§ **Exercise**
Lines with the word "Identify" in them must be copied from the records below.

§ **Input**
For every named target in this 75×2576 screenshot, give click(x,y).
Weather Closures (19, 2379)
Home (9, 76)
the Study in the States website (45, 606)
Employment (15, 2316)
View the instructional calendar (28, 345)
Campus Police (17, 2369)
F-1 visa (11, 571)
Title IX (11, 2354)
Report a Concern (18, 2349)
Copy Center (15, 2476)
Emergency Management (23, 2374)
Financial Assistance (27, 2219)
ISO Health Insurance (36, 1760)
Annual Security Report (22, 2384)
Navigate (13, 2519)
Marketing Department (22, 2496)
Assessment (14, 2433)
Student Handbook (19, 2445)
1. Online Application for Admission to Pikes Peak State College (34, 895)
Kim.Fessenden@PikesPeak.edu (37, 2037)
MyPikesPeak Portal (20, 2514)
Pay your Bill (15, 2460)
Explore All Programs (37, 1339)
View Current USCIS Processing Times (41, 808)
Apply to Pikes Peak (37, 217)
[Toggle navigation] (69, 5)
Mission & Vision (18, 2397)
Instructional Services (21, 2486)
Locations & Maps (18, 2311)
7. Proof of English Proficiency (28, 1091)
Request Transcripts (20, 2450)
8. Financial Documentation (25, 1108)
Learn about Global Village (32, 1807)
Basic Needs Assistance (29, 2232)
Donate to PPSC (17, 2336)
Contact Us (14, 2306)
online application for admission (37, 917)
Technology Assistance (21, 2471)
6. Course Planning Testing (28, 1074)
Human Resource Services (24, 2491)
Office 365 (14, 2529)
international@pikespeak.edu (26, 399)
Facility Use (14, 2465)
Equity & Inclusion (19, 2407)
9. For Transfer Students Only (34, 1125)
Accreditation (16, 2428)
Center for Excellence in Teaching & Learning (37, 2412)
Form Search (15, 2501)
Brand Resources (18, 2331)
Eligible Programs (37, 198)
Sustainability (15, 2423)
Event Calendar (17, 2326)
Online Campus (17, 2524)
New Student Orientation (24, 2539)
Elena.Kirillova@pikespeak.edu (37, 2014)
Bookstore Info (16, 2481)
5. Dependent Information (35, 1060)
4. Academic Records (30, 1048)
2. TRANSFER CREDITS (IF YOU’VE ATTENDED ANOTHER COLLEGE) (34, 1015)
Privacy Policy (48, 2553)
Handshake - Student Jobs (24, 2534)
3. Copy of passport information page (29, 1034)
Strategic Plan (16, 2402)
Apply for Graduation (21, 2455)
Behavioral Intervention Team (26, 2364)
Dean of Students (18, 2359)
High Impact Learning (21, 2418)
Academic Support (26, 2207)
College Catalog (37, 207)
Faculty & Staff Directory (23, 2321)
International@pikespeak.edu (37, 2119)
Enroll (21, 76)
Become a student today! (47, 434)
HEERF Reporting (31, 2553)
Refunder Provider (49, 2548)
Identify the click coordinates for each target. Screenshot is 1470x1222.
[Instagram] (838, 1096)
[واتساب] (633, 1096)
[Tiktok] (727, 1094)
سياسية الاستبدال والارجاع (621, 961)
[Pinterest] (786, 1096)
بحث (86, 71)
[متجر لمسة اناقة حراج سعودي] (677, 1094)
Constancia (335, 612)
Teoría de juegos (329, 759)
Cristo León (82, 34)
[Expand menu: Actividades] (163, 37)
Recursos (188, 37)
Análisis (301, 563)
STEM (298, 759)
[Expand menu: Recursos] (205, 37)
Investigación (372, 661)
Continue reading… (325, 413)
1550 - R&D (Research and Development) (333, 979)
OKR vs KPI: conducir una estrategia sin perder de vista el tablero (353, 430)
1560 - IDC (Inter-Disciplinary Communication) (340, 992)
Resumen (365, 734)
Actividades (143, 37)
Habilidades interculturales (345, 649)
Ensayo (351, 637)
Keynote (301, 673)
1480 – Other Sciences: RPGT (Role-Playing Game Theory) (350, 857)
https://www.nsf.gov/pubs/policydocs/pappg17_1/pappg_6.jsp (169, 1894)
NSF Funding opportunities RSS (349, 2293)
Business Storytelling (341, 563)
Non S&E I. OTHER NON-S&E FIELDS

* * *

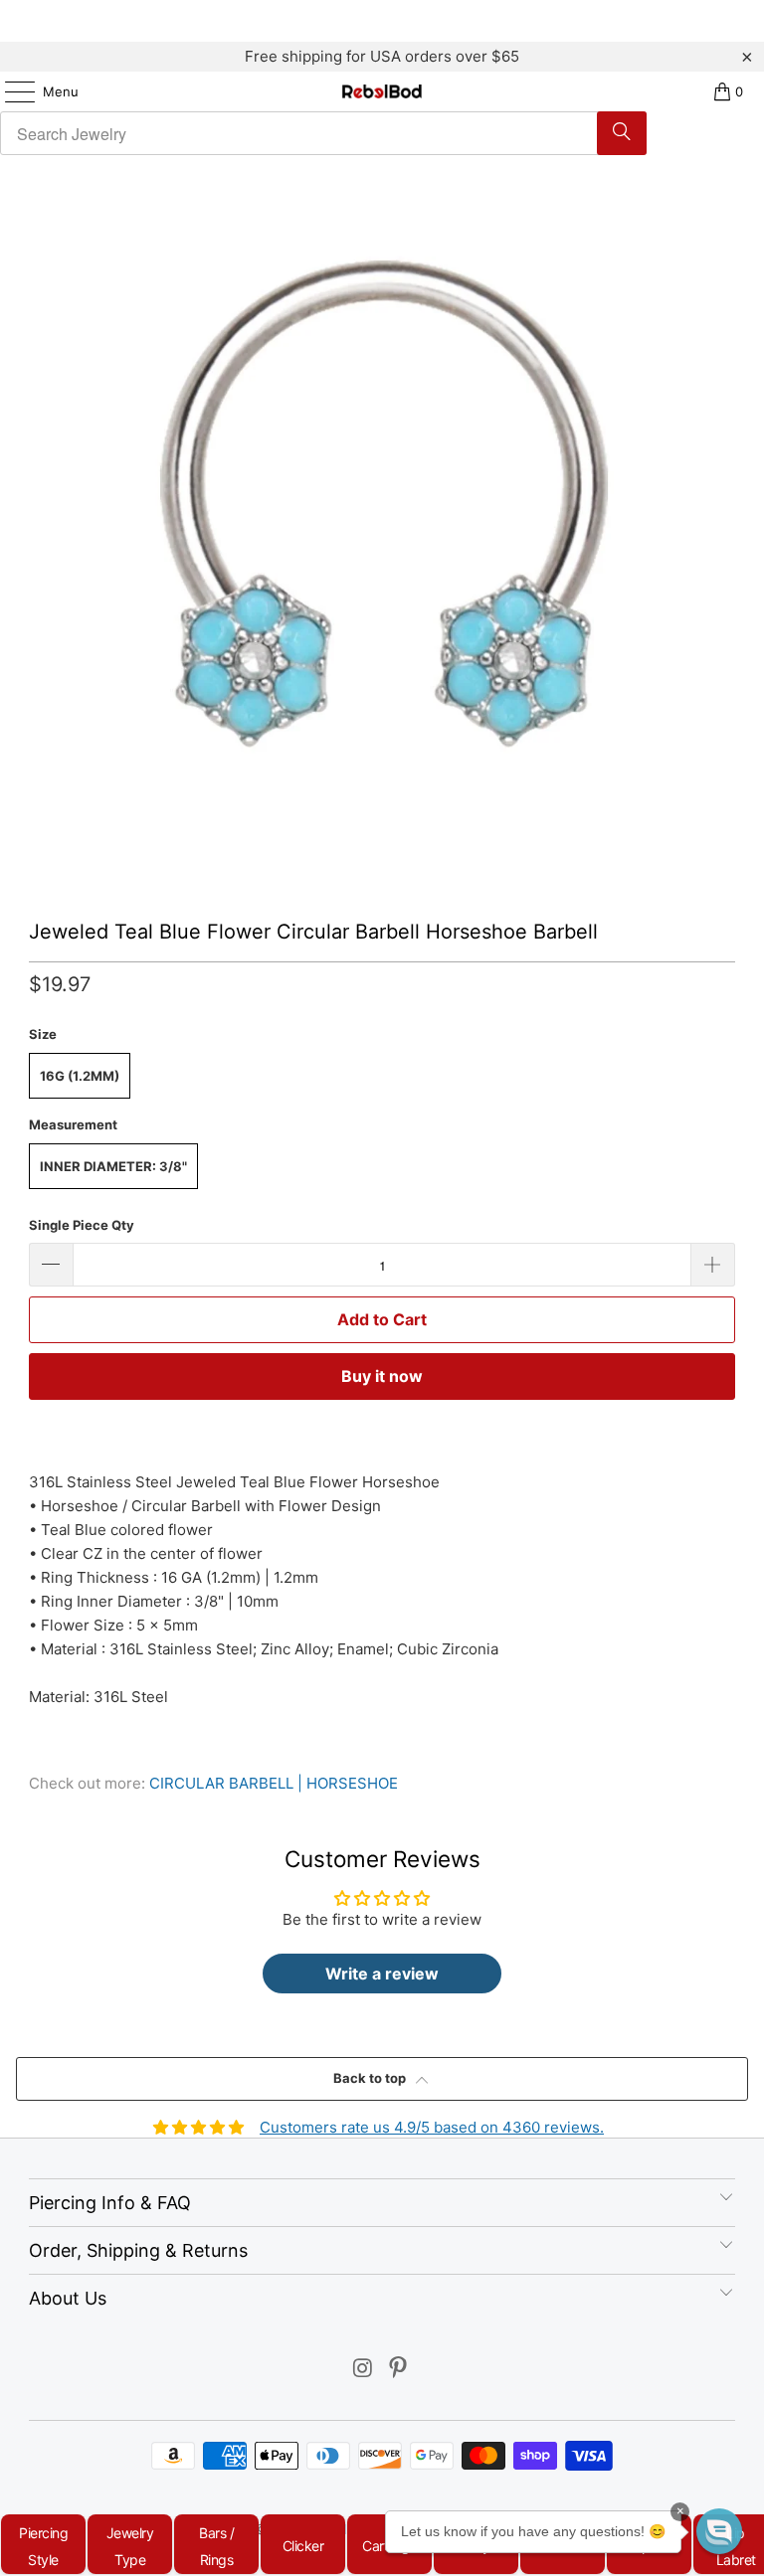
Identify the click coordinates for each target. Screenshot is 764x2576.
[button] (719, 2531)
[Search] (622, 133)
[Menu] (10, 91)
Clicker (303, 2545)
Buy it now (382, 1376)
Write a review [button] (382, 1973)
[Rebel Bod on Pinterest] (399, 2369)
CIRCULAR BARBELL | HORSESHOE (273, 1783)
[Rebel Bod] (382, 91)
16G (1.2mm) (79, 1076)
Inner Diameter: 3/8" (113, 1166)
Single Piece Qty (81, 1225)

§ **Exercise result**
Identify the click coordinates for each target. Screenshot is 1470x1222.
Identify the click coordinates for each target. Screenshot is 764x2576.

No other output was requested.